C’étoit après Barcelone le centre et le refuge des révoltés, qui se défendirent en gens qui avoient tout à perdre et rien à espérer. Aussi la ville fut-elle prise d’assaut le 13 octobre, et entièrement abandonnée au pillage pendant vingt-quatre heures. Elle étoit remplie de tout ce que les lieux à sa portée y avoient pu retirer. On n’y épargna pas les moines qui animoient le plus les habitants. La garnison se retira au château, où les bourgeois entrèrent avec elle. Ce château tint encore longtemps ; enfin il capitula le 11 novembre, et le chevalier de Maulevrier en apporta la nouvelle au roi le 19.

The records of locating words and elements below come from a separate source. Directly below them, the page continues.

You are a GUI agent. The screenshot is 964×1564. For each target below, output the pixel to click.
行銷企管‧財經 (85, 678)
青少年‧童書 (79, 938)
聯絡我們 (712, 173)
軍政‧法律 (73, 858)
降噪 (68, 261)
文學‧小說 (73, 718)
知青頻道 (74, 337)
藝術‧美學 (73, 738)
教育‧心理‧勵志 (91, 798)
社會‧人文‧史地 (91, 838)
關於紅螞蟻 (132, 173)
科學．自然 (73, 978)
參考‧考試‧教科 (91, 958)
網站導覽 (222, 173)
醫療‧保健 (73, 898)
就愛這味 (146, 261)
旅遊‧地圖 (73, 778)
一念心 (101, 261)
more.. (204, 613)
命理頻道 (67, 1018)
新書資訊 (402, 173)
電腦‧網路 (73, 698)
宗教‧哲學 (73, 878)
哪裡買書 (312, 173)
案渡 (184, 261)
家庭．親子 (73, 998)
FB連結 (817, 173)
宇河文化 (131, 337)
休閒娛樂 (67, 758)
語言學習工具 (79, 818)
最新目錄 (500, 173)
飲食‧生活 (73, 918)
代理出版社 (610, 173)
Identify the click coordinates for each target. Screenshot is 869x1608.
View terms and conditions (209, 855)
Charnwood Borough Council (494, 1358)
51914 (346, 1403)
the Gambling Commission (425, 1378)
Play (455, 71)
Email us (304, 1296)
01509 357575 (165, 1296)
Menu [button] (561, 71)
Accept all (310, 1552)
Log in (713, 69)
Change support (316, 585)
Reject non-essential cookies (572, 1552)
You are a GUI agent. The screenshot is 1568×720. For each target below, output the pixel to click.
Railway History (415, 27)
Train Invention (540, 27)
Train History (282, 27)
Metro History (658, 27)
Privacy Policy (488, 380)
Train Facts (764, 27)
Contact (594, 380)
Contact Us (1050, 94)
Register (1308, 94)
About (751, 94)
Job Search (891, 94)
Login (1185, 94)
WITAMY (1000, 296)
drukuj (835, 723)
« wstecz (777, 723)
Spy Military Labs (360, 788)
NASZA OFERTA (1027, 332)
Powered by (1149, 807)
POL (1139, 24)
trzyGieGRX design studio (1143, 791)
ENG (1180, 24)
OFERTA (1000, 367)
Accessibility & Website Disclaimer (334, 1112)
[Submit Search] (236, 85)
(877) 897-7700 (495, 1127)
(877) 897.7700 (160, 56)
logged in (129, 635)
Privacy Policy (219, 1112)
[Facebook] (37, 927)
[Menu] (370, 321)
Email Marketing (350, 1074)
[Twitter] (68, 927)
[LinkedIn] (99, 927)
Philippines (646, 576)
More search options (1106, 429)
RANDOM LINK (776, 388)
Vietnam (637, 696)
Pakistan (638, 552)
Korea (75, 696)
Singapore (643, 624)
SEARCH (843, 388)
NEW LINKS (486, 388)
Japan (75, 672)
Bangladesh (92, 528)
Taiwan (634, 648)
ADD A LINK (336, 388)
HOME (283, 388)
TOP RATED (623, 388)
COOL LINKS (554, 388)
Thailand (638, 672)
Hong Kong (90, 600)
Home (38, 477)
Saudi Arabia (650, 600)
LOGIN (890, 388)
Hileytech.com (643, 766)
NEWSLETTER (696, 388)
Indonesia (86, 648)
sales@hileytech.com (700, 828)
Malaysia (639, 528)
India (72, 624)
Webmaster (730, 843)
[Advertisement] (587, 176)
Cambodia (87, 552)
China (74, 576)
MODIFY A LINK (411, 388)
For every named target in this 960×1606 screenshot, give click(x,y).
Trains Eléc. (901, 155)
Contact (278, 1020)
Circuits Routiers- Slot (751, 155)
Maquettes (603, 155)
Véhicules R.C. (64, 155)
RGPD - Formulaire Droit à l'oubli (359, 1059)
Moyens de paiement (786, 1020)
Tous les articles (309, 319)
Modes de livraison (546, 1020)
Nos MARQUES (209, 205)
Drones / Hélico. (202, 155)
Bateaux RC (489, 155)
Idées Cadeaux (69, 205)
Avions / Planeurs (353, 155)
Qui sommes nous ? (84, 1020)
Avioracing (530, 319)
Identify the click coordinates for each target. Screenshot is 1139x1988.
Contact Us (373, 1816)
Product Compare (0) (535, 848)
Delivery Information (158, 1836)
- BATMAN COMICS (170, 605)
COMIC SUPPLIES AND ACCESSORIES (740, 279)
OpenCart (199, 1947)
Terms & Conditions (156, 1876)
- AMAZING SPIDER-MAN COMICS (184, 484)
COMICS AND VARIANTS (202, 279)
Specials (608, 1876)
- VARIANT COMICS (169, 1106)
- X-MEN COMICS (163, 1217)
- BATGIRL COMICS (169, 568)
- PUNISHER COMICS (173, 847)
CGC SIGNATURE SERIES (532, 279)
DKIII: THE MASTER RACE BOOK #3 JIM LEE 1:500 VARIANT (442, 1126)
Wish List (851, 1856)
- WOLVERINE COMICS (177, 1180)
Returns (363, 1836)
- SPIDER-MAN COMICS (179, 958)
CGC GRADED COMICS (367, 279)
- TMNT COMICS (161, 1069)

Chamillart l’amena sur les huit heures avant que le premier gentilhomme de la chambre fût entré. Le roi les fit venir à l’instant à son lit ; il fut si content de cette nouvelle qu’il envoya éveiller Madame et Mme la duchesse d’Orléans pour la leur apprendre.

Ils sortirent cinq à six cents hommes, et pouvoient tenir encore quelques jours ; et tant devant la ville que devant le château, M. le duc d’Orléans n’eut pas plus de sept à huit cents hommes tués ou blessés. L’armée ennemie n’étoit qu’à deux lieues de Lerida, lorsque le château se rendit, faisant contenance de venir le secourir. Das Minas, blessé à Almanza, en avoit repris le commandement ; Galloway, extrêmement blessé, étoit hors d’état d’agir. Après une campagne si longue et si difficile, il n’y eut plus moyen de rien entreprendre ; et quelque désir que M. le duc d’Orléans eût d’aller faire le siège de Tortose, il fallut le remettre à l’année suivante.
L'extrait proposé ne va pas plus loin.